Copy the items from the line that contains "Switch to the Classement des banques tab" up to and including the line that contains "I will point(626,301).", reproducing each line without any change.
## START
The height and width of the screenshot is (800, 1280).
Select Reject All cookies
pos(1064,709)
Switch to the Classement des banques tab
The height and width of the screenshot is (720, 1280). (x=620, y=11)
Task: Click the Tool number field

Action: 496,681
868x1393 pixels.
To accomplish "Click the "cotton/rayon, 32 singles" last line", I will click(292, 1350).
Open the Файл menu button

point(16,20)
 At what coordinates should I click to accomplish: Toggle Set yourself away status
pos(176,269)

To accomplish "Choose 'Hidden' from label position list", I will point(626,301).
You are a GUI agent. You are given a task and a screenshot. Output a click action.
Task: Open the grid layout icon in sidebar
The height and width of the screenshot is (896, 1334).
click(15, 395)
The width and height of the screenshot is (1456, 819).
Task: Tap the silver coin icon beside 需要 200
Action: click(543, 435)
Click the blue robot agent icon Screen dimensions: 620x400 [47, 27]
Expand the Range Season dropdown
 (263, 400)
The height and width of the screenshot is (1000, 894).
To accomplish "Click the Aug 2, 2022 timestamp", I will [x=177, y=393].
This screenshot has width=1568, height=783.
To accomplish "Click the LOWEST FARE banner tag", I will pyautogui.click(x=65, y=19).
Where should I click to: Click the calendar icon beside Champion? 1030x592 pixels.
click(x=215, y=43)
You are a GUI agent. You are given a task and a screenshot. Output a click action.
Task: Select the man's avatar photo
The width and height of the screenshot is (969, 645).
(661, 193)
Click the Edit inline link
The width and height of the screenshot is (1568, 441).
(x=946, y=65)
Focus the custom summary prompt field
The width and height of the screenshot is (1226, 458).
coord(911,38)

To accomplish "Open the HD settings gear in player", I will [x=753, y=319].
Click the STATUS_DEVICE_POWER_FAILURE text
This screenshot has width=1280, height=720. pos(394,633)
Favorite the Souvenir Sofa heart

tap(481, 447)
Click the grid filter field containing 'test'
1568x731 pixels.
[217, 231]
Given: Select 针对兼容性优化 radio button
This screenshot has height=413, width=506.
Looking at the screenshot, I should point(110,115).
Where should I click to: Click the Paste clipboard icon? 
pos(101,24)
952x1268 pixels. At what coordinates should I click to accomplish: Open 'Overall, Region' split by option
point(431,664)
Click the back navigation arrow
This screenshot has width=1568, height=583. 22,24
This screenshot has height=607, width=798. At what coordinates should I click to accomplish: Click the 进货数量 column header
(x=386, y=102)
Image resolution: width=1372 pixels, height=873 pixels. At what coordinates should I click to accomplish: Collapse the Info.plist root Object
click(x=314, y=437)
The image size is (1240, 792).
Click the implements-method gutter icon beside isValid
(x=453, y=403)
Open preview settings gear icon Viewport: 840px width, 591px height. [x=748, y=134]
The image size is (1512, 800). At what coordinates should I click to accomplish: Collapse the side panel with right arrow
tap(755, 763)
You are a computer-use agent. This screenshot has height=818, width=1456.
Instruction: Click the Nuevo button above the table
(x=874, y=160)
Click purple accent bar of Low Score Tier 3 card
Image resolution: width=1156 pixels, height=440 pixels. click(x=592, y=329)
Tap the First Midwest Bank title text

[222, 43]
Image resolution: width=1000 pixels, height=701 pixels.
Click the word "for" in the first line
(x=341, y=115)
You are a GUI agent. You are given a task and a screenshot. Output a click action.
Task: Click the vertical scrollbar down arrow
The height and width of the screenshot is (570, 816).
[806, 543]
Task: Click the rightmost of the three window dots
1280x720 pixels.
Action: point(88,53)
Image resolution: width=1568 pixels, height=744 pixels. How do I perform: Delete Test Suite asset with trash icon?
## END
* **COMPLETED EXERCISE**:
Switch to the Classement des banques tab
The height and width of the screenshot is (720, 1280). (x=620, y=11)
Task: Click the Tool number field

Action: 496,681
868x1393 pixels.
To accomplish "Click the "cotton/rayon, 32 singles" last line", I will click(292, 1350).
Open the Файл menu button

point(16,20)
 At what coordinates should I click to accomplish: Toggle Set yourself away status
pos(176,269)

To accomplish "Choose 'Hidden' from label position list", I will point(626,301).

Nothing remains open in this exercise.